TASK BRIEF: Please count how many lines below contain the word "will" and reply with only that number.

Data extracted from a collection:

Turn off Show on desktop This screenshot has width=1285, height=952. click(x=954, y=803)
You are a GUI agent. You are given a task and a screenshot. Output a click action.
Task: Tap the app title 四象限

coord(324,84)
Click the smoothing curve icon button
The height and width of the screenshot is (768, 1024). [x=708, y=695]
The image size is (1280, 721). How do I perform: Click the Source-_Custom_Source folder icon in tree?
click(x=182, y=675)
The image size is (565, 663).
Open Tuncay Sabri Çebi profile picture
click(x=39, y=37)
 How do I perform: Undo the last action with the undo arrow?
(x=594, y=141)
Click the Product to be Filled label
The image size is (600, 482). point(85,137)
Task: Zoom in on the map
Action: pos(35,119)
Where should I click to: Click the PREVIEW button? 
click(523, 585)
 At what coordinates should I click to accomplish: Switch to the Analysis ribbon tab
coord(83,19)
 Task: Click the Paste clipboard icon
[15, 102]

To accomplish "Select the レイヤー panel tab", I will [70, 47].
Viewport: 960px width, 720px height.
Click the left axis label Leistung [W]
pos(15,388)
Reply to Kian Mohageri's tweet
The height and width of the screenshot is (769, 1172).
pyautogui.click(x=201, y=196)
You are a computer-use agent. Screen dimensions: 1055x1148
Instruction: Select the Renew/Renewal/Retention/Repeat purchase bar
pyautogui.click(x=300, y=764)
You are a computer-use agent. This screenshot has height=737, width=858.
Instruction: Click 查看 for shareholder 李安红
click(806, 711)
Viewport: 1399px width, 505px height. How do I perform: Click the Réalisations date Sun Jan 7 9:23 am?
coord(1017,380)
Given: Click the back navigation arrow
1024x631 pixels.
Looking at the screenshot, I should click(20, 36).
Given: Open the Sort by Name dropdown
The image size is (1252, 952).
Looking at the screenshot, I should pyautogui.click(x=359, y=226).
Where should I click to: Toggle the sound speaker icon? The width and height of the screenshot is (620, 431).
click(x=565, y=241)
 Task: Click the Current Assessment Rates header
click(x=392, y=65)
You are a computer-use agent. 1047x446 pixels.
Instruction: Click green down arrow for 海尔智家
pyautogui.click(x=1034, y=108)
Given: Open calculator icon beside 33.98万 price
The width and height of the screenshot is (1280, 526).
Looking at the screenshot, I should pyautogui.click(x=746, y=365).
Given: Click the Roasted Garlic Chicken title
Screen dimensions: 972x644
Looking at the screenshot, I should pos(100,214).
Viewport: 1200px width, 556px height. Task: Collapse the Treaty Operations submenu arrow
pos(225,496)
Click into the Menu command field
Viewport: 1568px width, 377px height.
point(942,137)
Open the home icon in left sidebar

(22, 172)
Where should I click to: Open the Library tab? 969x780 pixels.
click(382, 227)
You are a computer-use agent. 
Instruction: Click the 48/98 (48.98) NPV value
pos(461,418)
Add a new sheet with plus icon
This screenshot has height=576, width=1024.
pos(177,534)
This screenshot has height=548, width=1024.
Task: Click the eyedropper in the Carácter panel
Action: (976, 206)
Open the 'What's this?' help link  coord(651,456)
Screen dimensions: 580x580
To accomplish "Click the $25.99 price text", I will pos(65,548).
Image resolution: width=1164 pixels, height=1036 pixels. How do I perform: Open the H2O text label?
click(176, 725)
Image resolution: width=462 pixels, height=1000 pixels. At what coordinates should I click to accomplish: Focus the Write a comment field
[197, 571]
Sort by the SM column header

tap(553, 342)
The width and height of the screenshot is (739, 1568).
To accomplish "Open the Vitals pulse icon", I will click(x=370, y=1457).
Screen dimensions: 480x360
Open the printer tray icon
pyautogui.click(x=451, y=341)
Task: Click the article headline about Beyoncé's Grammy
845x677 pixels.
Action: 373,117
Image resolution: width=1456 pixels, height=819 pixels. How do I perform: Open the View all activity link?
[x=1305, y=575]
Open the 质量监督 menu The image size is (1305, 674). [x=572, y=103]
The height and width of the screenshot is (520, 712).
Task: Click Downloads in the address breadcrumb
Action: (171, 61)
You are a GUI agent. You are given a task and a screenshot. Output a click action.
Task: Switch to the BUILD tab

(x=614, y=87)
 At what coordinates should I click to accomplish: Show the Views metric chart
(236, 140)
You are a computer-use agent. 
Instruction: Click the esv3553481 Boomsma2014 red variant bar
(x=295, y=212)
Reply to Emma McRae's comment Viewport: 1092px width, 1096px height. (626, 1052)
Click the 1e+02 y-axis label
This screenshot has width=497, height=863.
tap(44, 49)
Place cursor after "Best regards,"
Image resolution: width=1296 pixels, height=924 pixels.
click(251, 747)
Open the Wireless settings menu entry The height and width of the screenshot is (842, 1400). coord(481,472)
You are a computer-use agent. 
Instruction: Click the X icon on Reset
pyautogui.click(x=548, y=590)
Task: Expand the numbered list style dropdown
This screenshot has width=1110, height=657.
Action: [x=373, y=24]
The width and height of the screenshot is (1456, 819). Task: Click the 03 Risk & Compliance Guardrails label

RESULT OF THIS EXERCISE: 3